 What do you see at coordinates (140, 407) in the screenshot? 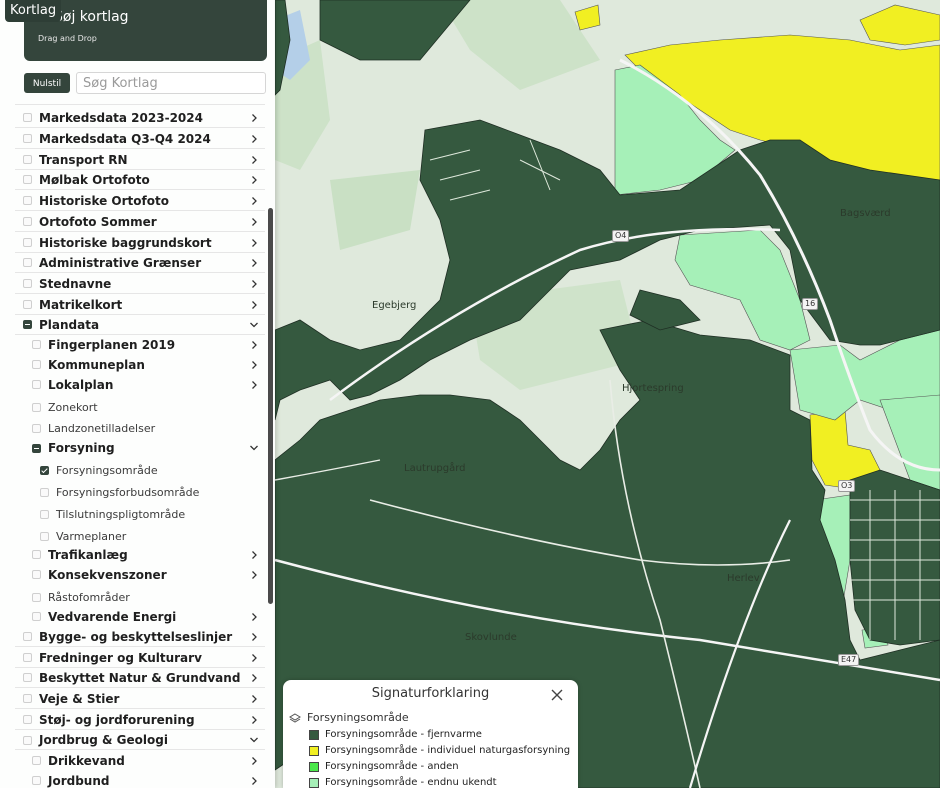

================================

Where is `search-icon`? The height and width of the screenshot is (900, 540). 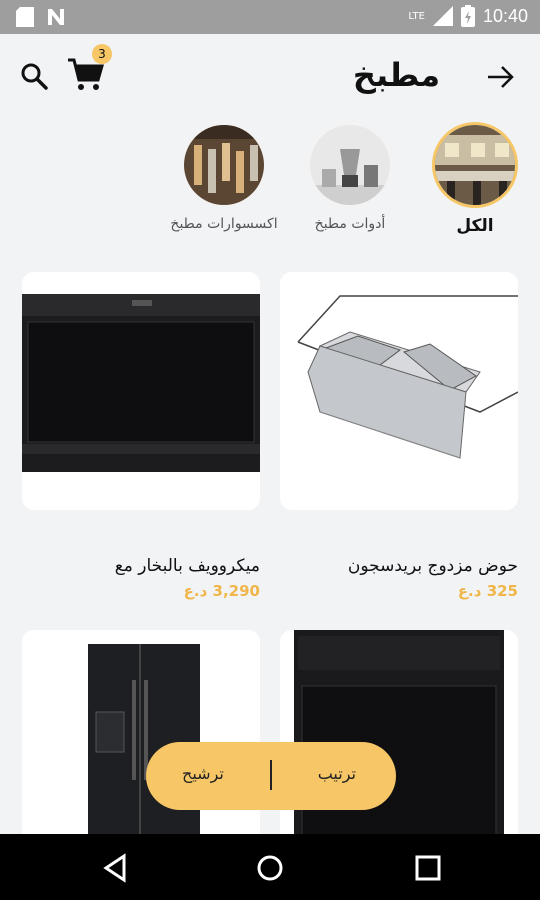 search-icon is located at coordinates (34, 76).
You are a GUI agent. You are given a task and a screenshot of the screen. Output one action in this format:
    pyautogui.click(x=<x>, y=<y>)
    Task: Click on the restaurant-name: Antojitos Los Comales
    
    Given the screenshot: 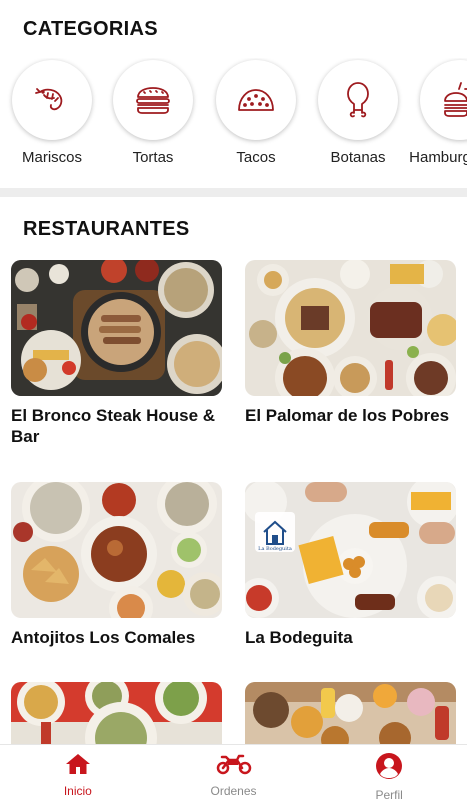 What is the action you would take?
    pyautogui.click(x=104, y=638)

================================

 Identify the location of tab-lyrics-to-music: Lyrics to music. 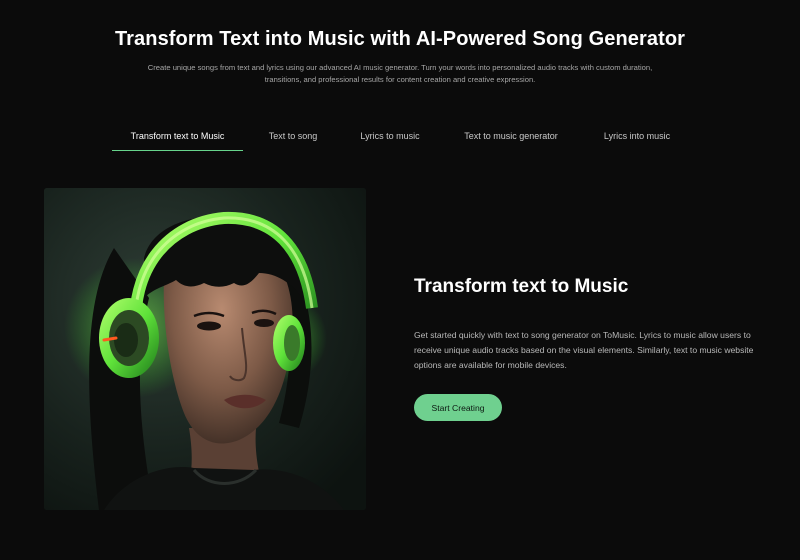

================================

◆ **Exercise directions**:
Update the lines starting at the one containing "You are a GUI" and ending at the one containing "Task: Click on" by changing "restaurant-name" to "business-name" and leaving everything else unchanged. Return only those lines.

◆ **Written answer**:
You are a GUI agent. You are given a task and a screenshot of the screen. Output one action in this format:
    pyautogui.click(x=<x>, y=<y>)
    Task: Click on the business-name: Antojitos Los Comales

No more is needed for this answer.